L’autre jour, des couleurs dans tous les sens. Des lignes, des épaisseurs, et puis une épure. Des lignes plus claires. Toujours des couleurs. Questionnements permanents, balancier entre figuration et abstraction en fonction des soubresauts du monde. Nicolas De Staël est exposé à Paris et sa peinture donne à réfléchir et à ressentir. Comme un bon roman. D’ailleurs, même sorti depuis quelques jours, y retourner pour sentir d’autres sensations, d’autres émotions. Comme en reprenant des passages d’un livre aimé. Se dire que dans ces balancements de figuration à abstraction résonnent nos balancements. Intimes et collectifs.

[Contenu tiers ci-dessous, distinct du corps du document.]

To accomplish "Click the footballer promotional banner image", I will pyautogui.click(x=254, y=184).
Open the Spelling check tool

L’autre jour encore, toujours sur le chemin de la consolation et de la recherche de la beauté et du sourire, un spectacle d’une liberté folle et d’un humour puissant. Sophia Aram utilise l’humour comme une arme pacifiste pour dézinguer tout ce que l’époque compte comme empêcheurs de vivre, baiser, penser librement, en rond. Dans le marasme politique et géopolitique actuel, sortir avec le sourire. Comme lorsque l’on referme la « conjuration des imbéciles » de O’Toole ou Sharp. Comme quand on vient de conjurer la tristesse et les imbéciles avec une belle tranche de rire.

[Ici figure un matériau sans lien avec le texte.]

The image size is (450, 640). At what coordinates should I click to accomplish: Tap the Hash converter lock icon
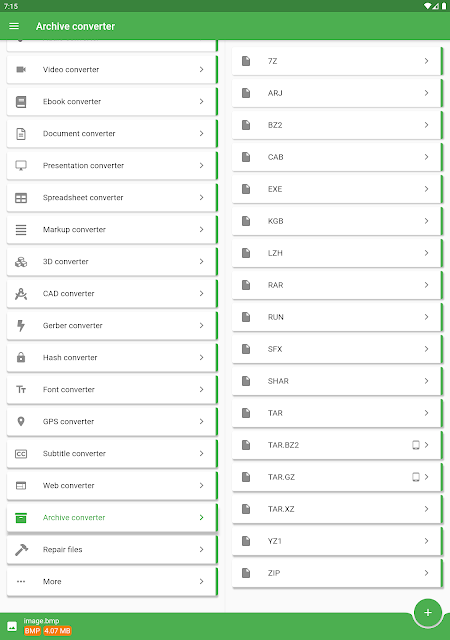21,358
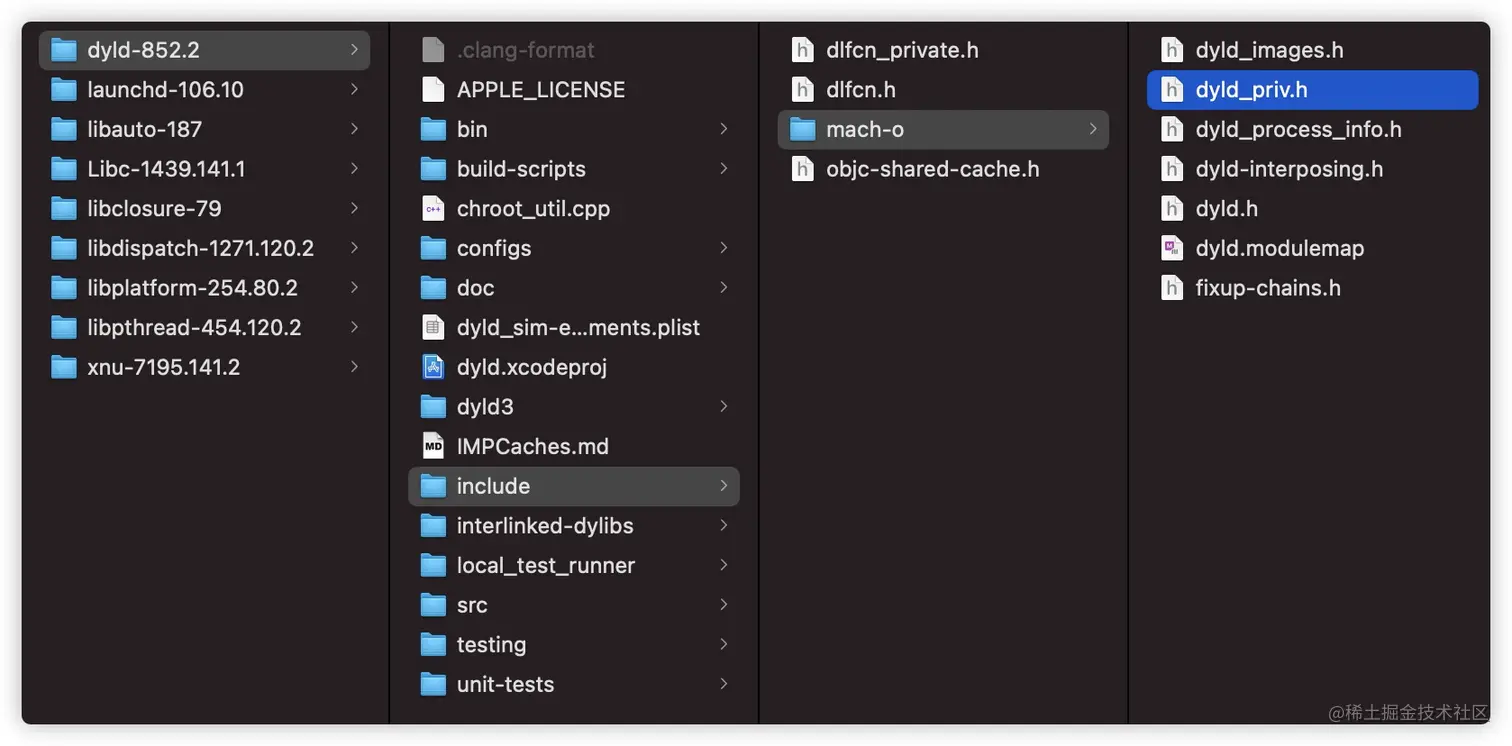Click the chroot_util.cpp C++ file icon
The height and width of the screenshot is (746, 1512).
433,208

Des mots, aussi, évidemment. Hasard de la vie : Gary, « la vie devant soi ». Une vieille édition que l’on croyait perdue, retrouvée. Replonger. « il m’a expliqué en souriant que rien n’est blanc ou noir et que le blanc, c’est souvent le noir qui se cache et le noir, c’est parfois le blanc qui s’est fait avoir. » Encore. « Je crois que c’est les injustes qui dorment le mieux, parce qu’ils s’en foutent, alors que les justes ne peuvent pas fermer l’œil et se font du mauvais sang pour tout. Autrement ils seraient pas justes. » Toujours. « Pendant longtemps, je n’ai pas su que j’étais arabe parce que personne ne m’insultait. » Encore un peu. « Moi ce qui m’a toujours paru bizarre, c’est que les larmes ont été prévues au programme. Ça veut dire qu’on a été prévu pour pleurer. Il fallait y penser. Il y a pas un constructeur qui se respecte qui aurait fait ça. » Madame Rosa et Momo. Champ des possibles humains. Des larmes…
Avant-derniers mots. Ou plutôt avant dernières notes. « And I just need some peace from the stars. I got to take a break from it all », chantent les Stones dans « Dreamy Skies » issu de leur dernier album « hackney diamonds ». Faire un break de tout cela. Pourquoi pas finalement ?
Et sourire encore dans « l’iris blanc » d’Astérix où par le truchement de la Rome antique, Fabcaro (le scénariste) interroge la passion contemporaine du bien-être individuel et égoïste.
Se retrouver au point de départ. Riche de nouvelles émotions ou d’émotions redécouvertes. Intranquille toujours. Humain, trop humain. Sourire, encore. Vous regarder : vous imaginer sourire à votre tour. Se dire que tout n’est pas perdu.